═══ Source records

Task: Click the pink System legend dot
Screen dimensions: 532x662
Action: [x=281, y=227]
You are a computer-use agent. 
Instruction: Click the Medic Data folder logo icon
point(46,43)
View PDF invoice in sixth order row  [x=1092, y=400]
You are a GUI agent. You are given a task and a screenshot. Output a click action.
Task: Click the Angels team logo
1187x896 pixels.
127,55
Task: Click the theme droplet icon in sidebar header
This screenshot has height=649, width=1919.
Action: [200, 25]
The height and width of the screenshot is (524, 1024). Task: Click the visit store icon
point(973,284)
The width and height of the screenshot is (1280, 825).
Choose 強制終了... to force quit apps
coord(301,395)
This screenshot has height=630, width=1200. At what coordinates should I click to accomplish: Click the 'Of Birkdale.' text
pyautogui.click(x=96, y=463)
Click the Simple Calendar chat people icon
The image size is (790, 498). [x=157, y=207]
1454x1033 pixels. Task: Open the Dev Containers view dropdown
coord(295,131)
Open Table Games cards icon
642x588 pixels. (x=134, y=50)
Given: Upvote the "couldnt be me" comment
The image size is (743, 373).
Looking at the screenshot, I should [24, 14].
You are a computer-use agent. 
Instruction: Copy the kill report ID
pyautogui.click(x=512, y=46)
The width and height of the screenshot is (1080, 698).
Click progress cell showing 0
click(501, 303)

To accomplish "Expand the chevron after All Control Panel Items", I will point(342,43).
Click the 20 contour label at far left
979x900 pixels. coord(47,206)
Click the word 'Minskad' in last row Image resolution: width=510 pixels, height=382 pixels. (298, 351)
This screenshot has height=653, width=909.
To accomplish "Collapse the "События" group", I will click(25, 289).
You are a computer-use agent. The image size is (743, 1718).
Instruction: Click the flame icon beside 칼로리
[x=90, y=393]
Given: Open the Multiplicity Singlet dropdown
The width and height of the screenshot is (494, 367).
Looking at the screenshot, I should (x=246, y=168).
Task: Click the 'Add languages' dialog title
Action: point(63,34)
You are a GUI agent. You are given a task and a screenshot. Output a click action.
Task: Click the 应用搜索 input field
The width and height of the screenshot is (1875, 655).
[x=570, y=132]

══════

About this task: The answer must be the full listing, written out word for word.

Answer box:
Task: Click the pink System legend dot
Screen dimensions: 532x662
Action: [x=281, y=227]
You are a computer-use agent. 
Instruction: Click the Medic Data folder logo icon
point(46,43)
View PDF invoice in sixth order row  [x=1092, y=400]
You are a GUI agent. You are given a task and a screenshot. Output a click action.
Task: Click the Angels team logo
1187x896 pixels.
127,55
Task: Click the theme droplet icon in sidebar header
This screenshot has height=649, width=1919.
Action: [200, 25]
The height and width of the screenshot is (524, 1024). Task: Click the visit store icon
point(973,284)
The width and height of the screenshot is (1280, 825).
Choose 強制終了... to force quit apps
coord(301,395)
This screenshot has height=630, width=1200. At what coordinates should I click to accomplish: Click the 'Of Birkdale.' text
pyautogui.click(x=96, y=463)
Click the Simple Calendar chat people icon
The image size is (790, 498). [x=157, y=207]
1454x1033 pixels. Task: Open the Dev Containers view dropdown
coord(295,131)
Open Table Games cards icon
642x588 pixels. (x=134, y=50)
Given: Upvote the "couldnt be me" comment
The image size is (743, 373).
Looking at the screenshot, I should [24, 14].
You are a computer-use agent. 
Instruction: Copy the kill report ID
pyautogui.click(x=512, y=46)
The width and height of the screenshot is (1080, 698).
Click progress cell showing 0
click(501, 303)

To accomplish "Expand the chevron after All Control Panel Items", I will point(342,43).
Click the 20 contour label at far left
979x900 pixels. coord(47,206)
Click the word 'Minskad' in last row Image resolution: width=510 pixels, height=382 pixels. (298, 351)
This screenshot has height=653, width=909.
To accomplish "Collapse the "События" group", I will click(25, 289).
You are a computer-use agent. The image size is (743, 1718).
Instruction: Click the flame icon beside 칼로리
[x=90, y=393]
Given: Open the Multiplicity Singlet dropdown
The width and height of the screenshot is (494, 367).
Looking at the screenshot, I should (x=246, y=168).
Task: Click the 'Add languages' dialog title
Action: point(63,34)
You are a GUI agent. You are given a task and a screenshot. Output a click action.
Task: Click the 应用搜索 input field
The width and height of the screenshot is (1875, 655).
[x=570, y=132]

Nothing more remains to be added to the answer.